A human agent being able to type or speak this precise type of English is unlikely, particularly in emergency or rapid-response scnearios, and so the CEStore has a level of understanding of 'natural' language, and is able to translate many sentences from natural language English into CE - enabling agents to, largely, speak in a more native fashion.
The usefulness of the CEStore project led us to consider possibilities of a (lighter) version of a CEStore that could run on mobile devices in a decentralised network of CE-capable devices without relying on a centralised node responsible for parsing and translating all CE inputs. Such a system would also have the benefit of supporting a network of distributed 'nodes', each with the ability to maintain their own distinct knowledge bases and to understand and 'speak' CE - and thus the
concept for CENode was produced.
A key motivation for this was to support those agents who may not have a consistent network connection to a central server, but who still need knowledge support and the ability to report information - thus building the local knowledge base and improving inferences. Then, once the agent can re-establish a connection to other nodes, new information can propagate through the network.

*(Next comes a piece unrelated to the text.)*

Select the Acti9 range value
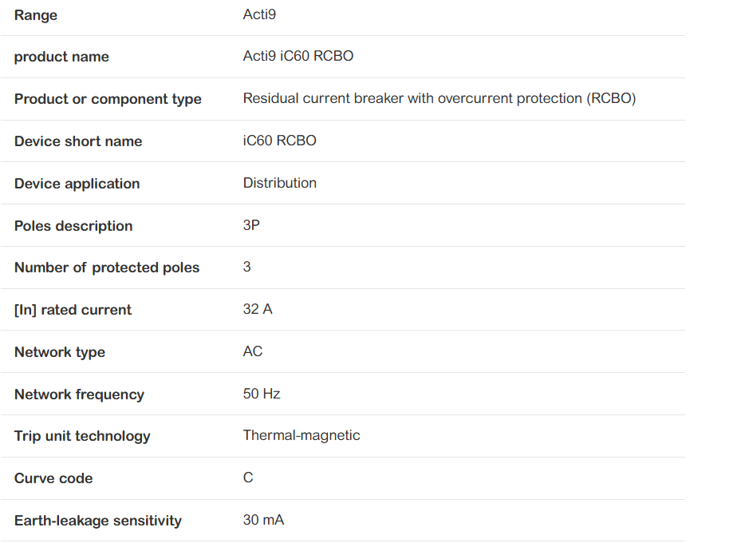Image resolution: width=749 pixels, height=543 pixels. point(259,14)
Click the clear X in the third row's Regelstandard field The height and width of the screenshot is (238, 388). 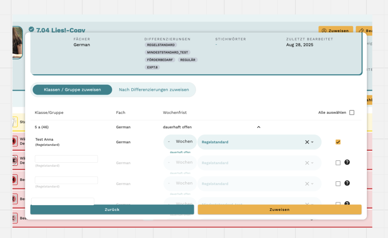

The CENode [9] project (with source hosted on GitHub [10]) began with a focus on supporting our SHERLOCK experiments [11], which had traditionally been powered using the CEStore. Using CENode, users of SHERLOCK experienced benefits such as auto-correct and typing suggestions, the ability to continue working offline (with information syncing when a network is re-established), and the display of a personalised 'dashboard' indicating the local agent's view of the world represented by the game.
The SHERLOCK experiment was even covered by the BBC [12].
Since then, the CENode project has grown, and many of the features enjoyed by the CEStore (which is written in Java and deployed using Apache Tomcat) have been re-implemented for CENode. The library supports rules that fire given specific inputs, simple natural language understanding and parsing, querying through CE inputs, the CE cards blackboard architecture [13], and policies - enabling CENode instances to communicate with each other in different topologies.
CENode is written in JavaScript, since this allows it to be downloaded to and cached on any JavaScript-supporting browser (for example, on a mobile phone or tablet), and to run as a Node app.
In addition to using the CE-based ('cards') interfaces, CENode can be interacted-with using the JavaScript bindings and can expose RESTful APIs when run as a Node app, enabling several types of CENode deployments to work together as part of a single system.
Check out a demo of the library here [14], which wraps a simple user interface around the library's JavaScript bindings. In the demo, the local CENode agent is preloaded with some knowledge about planets and stars. Try asking it questions or teaching it something new. Additionally, we have deployed a service called CENode Explorer [15] which can launch cloud-based CENode instances and allows you to browse the knowledge base.
We hope to continue to maintain CENode as part of the project, and to discover more interesting use-cases. There are already clear pathways for its use in voice assistants, bots, and as a protocol for communication in IoT devices (some work for which is already underway). Those interested in developing with the library can get started using the CENode Wiki [16].